The Economist says Cisco is growing gracefully middle aged, and the current trends favor the company as it expands into newer markets like VoIP and Storage. Still they are not too sure about the long term future of the company, especially when it tussles with the big lads in the telecom market place.
But those who have watched him over the years know that if Mr Chambers (aged 54) is upbeat today, it is in that gratefully relieved way of somebody in middle age who finds that he can still get his numbers up at all. Just recall Mr Chambers during the first half of his tenure, which coincided perfectly with the internet boom at its most youthfully optimistic.
Normally the venerable publication tends to be more incisive but this time around banks to much on wishy-washy analysts. For instance, it doesn’t take into account the attack of the quasi-clones from Asia. Or the fact that the network growth is coming from Asia, where price pressures are intense and could and will have detrimental impact on Cisco’s gross margins. Or the fact that its competitor, Juniper Networks is no wall flower, and despite some hiccups with the NetScreen merger has managed to take market share from Cisco.

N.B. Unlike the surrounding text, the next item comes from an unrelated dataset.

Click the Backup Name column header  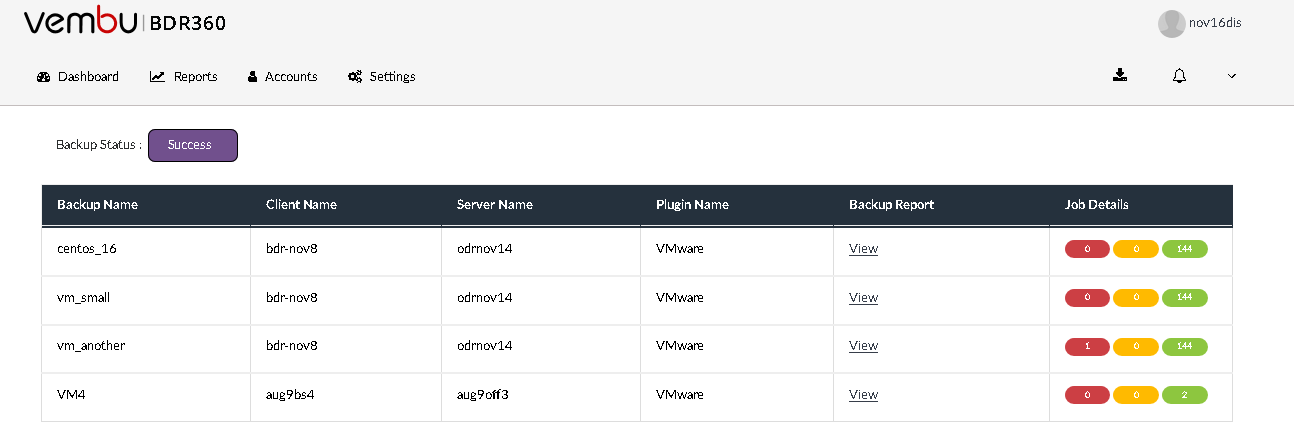click(97, 205)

Like most of those on the wrong side of the 50s, Cisco has gone for a nip-and-tuck. Buying Linksys was a quick way to make the revenue growth look pretty again. At the same time, it takes care of the fact that gross margins are down below the whopping 70% mark. That gross margin irked the carriers who secretly complain that Cisco is gouging cash when they are gasping for breath. Or the fact, that the security breaches in Cisco’s IOS are as routine as Yankees blowing a 3-0 lead. (Okay, I am still upset about that one!) Here, The Economist scores. Linksys is a near term fix: the company will face competitive price pressures from rivals, and will eventually become a drag. But right now it makes everything look peachy, as they say in West Virginia.